On the 15th day of J une, 1865, he executed the mortgage to Smith, herein sought to be foreclosed, to secure the payment of his bond for the sum of $3,000, payable on the 1st day of November, 1866, with interest payable semi-annually. On the same day Benjamin and wife conveyed to Smith, by a deed with full covenants, one undivided fourth part of the premises. The consideration for this conveyance expressed therein is $3,500, which is stated to have been paid.

In this deed it is recited that the whole of said premises are covered by the mortgage of $6,500 to Smith, and that an undivided half thereof was subject to an agreement to sell the same to Smith, dated November 7, 1863. The mortgage for $3,000 and the conveyance of an undivided one-fourth part of the premises to Smith were both recorded on the 15th June, 1865, at three o’clock p. m. In 1867 Benjamin and wife conveyed to Smith, by warranty deed with full covenants, an undivided half of the premises, and upon the same day the $6,500 mortgage was canceled of record.

Thus in February, 1867, Edward Smith owned three undi*198vided fourth parts of the premises and also held a mortgage for $3,000, which by its terms covered three undivided fourths. In May, 1814, Benjamin and wife executed a mortgage to the defendant Roberts for $15,000. This mortgage covered one undivided fourth of the premises, which was the part thereof which still remained in Benjamin. This is a sufficient statement of the conveyances and the condition of the record to present the questions raised by the first defense.
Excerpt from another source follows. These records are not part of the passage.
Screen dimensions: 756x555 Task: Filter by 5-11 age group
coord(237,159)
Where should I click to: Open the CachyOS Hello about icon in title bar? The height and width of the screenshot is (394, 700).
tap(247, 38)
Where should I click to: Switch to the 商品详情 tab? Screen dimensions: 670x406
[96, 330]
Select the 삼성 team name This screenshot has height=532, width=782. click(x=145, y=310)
The counsel for the defendants urges that the $3,000 mortgage to Smith was merged and extinguished through the conveyances to Smith above mentioned. The $3,000 mortgage covered an undivided three-fourths of the premises. But, as has been seen, on the same day on which the mortgage was executed, Benjamin executed and delivered to Smith a conveyance in fee of one-fourth of the whole premises.
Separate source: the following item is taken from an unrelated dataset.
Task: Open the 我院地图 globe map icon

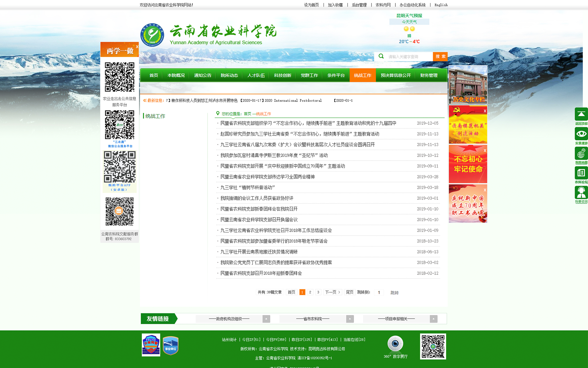Action: [x=581, y=154]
It does not appear which was first executed and delivered, the deed or the mortgage. One of them, however, must have been prepared and executed in fact before the other; and the clear inference is that the mortgage was made in point of time after the deed. If that be so the $3,000 mortgage would not in equity attach to the one-fourth that day sold and conveyed to Smith. And there is a strong inference in that direction, and to the priority of the deed over the mortgage, from the silence of the deed with respect to such mortgage as either made or about to be, whilst it speaks of and enumerates specifically the incumbrances subject to which the conveyance was made, which are stated to be the $6,500 mortgage covering the whole premises and the contract covering an undivided half part thereof.
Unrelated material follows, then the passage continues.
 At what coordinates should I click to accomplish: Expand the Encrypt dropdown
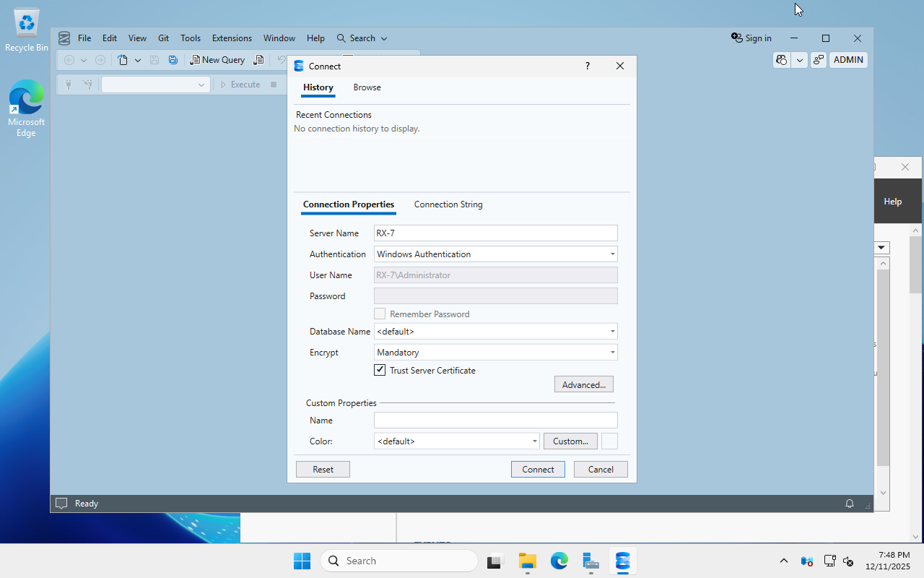coord(612,352)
From this it would follow that it was clearly the intention of the parties that the $3,000 mortgage should, in its lien, be limited to the remaining undivided three-fourths of the premises, of which Smith was still seized, subject to the specific incumbrance and lien mentioned. But afterwards, as has been seen, Benjamin conveyed to Smith an undivided half of the whole premises. This conveyance satisfied the lien of the *199contract to sell and the $6,500 mortgage, was canceled, leaving outstanding the $3,000 mortgage.

There is nothing in the evidence to show that this latter mortgage, in whole or in part, furnished any part of the consideration for that conveyance. But by the receipt of that conveyance the mortgage, in so far as that undivided half was concerned, was merged in the deeds, and the remaining right in the mortgagee would be limited to the undivided one-fourth part still remaining in Benjamin, and that is the precise part which is claimed to be subject to the $3,000 mortgage in this action. The possession of this bond and mortgage by the plaintiffs is some evidence that the same has not been in fact paid, and that it was regarded by both parties as a valid and subsisting security, at all times after the above conveyances, is shown by the fact that Benjamin during several years thereafter recognized it as an existing obligation by paying, or promising to pay, the interest accruing thereon, and by inventorying it in the year 1876, in a schedule annexed to his petition in bankruptcy, as a debt at that time owing by him.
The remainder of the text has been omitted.